2. Previously, a few days ago, I asked about your diet; no answer. There are 11 types of dementia and Parkinson is one of those and in all cases the diet must be observed and modified to specifically address the cause of the effect; effect being dementia. Correct, one may not go off the handle and eat bad nutrition, regardless of how they feel. One cause of dementia is head injury and in that case diet is not a cause, obviously, although diet is still a major, not a minor, roll. I lost a sister to this type of dementia and this induced me to become a student of the subject matter.
3. Breathlessness. One of the consequences that may be observed taking N. Electrolyte imbalance will result in heart palpitation, light headed, maybe perspiration, lethargic, etc, but not likely shortness of breath.
In cardiology, the QT interval is a measure of the time between the start of the Q wave and the end of the T wave in the heart's electrical cycle. The QT interval represents electrical depolarization and re-polarization of the ventricles.
Let's see what Novartis has to say, and the [N] insert is mine for Nilotinib to wit:
""...fatigue and abdominal pain were more common with Tasigna [N] monotherapy cohort...""
""Patients with low blood potassium or magnesium should not use Tasigna [N]. These conditions must be corrected prior to Tasigna [N] administration and should be periodically monitored.""
""WARNING: QT PROLONGATION AND SUDDEN DEATHS
Tasigna prolongs the QT interval. Sudden deaths have been reported in patients receiving nilotinib. Tasigna should not be used in patients with hypokalemia, hypomagnesemia, or long QT syndrome. Hypokalemia or hypomagnesemia must be corrected prior to Tasigna administration and should be periodically monitored. Drugs known to prolong the QT interval and strong CYP3A4 inhibitors should be avoided. Patients should avoid food 2 hours before and 1 hour after taking dose. Use with caution in patients with hepatic impairment. ECGs should be obtained to monitor the QTc at baseline, seven days after initiation, and periodically thereafter, as well as following any dose adjustments.

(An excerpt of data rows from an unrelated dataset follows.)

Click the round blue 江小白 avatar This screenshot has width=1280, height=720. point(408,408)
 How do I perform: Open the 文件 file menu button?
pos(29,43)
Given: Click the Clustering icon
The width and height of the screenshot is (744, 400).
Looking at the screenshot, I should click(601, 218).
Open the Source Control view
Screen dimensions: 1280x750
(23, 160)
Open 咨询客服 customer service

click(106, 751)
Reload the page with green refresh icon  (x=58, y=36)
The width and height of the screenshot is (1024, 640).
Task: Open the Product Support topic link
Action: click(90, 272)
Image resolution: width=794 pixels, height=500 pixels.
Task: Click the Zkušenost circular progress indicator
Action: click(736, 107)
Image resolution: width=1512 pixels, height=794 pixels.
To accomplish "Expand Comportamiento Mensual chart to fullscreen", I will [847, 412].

Drugs known to prolong the QT interval should be avoided. These include:amiodarone, arsenic trioxide, chloroquine, chlorpromazine, clarithromycin, disopyramide, dofetilide, droperidol, erythromycin, haloperidol, ibutilide, methadone, moxifloxacin, pentamidene, pimozide, procainamide, quinidine and sotalol. For lists of other "possible" or "conditional" risk drugs, please see the Arizona CERT at www.azcert.org.
CAUTION: Patients that have had a major gastrectomy may have decreased absorption of nilotinib. See the link below. [ https://gisttrials.f...ail.php?drug=32 ]
See the prescribing information (link below) for complete details.""
[ https://gisttrials.f...ail.php?drug=32 ]
4. It sounds as though the N is working for you. Now if you can resolve the cause of your Parkinson and modify your diet accordingly you may eventually get out from under N and all other medications. As I mentioned in previous post, there are a few questions remaining to be answered before addressing the rest of how to resolve your situation.
Edited by LongLife, 28 April 2016 - 12:44 AM.